Dataset entries:
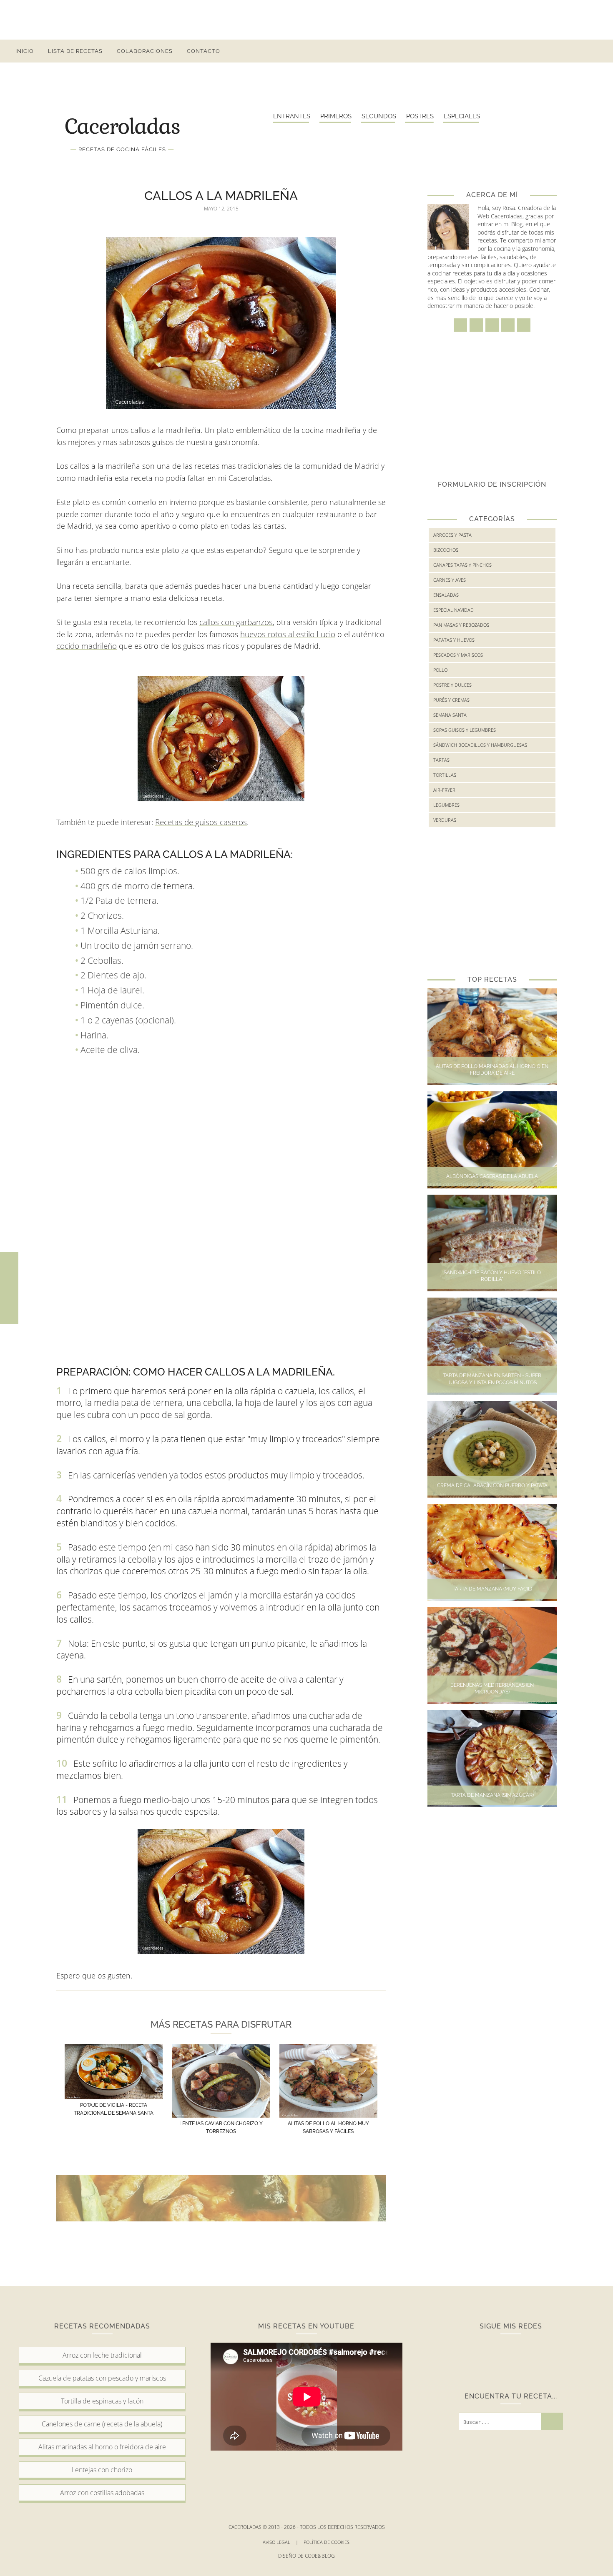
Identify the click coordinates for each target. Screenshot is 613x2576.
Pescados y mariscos (458, 655)
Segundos (379, 116)
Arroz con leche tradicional (102, 2355)
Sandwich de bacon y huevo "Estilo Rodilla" (492, 1276)
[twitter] (550, 51)
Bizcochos (445, 550)
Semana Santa (450, 715)
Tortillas (444, 775)
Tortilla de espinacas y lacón (102, 2401)
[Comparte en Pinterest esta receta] (9, 1306)
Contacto (203, 51)
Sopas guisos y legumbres (464, 730)
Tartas (441, 760)
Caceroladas (122, 125)
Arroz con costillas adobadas (102, 2492)
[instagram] (535, 51)
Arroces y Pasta (452, 535)
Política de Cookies (327, 2542)
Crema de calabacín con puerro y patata (492, 1485)
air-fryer (444, 790)
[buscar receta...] (595, 51)
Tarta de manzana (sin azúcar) (492, 1795)
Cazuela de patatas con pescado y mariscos (102, 2378)
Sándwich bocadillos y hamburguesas (480, 745)
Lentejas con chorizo (102, 2469)
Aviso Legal (280, 2542)
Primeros (336, 116)
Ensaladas (446, 595)
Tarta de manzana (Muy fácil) (492, 1589)
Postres (420, 116)
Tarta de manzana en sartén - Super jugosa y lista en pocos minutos (492, 1379)
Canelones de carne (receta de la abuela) (102, 2423)
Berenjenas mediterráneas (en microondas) (492, 1688)
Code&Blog (320, 2555)
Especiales (462, 116)
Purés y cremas (451, 700)
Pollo (440, 670)
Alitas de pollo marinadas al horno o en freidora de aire (492, 1069)
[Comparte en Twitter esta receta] (9, 1288)
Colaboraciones (145, 51)
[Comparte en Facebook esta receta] (9, 1270)
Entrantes (291, 116)
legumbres (446, 805)
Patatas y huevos (454, 640)
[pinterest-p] (565, 51)
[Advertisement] (306, 19)
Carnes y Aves (449, 580)
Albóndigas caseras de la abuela (492, 1176)
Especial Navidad (453, 610)
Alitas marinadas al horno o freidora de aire (102, 2446)
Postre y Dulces (452, 685)
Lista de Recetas (75, 51)
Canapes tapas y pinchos (462, 565)
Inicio (24, 51)
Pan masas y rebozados (461, 625)
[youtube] (580, 51)
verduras (444, 820)
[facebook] (520, 51)
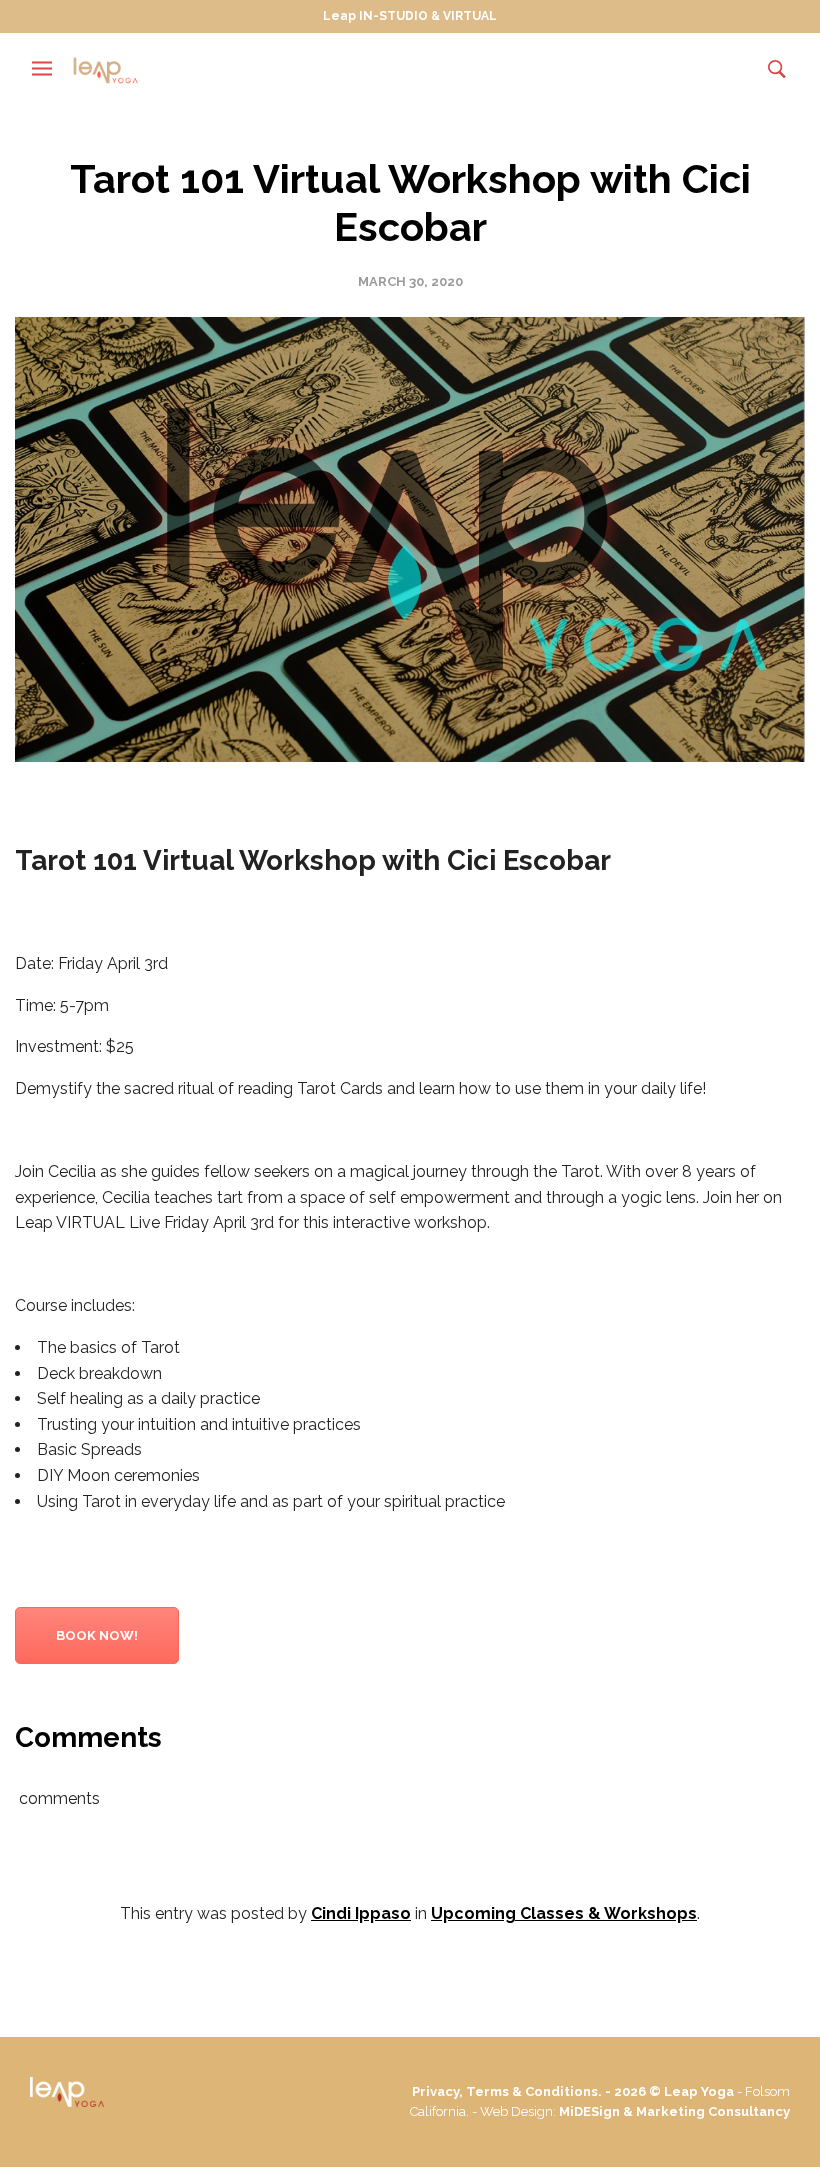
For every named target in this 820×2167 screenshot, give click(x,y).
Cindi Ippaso (361, 1913)
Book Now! (97, 1635)
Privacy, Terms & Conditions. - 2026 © (538, 2091)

Task statement: Once you have read the entries above, state how many of their lines include "legumbres", giving the number alone.

Worked solution: 2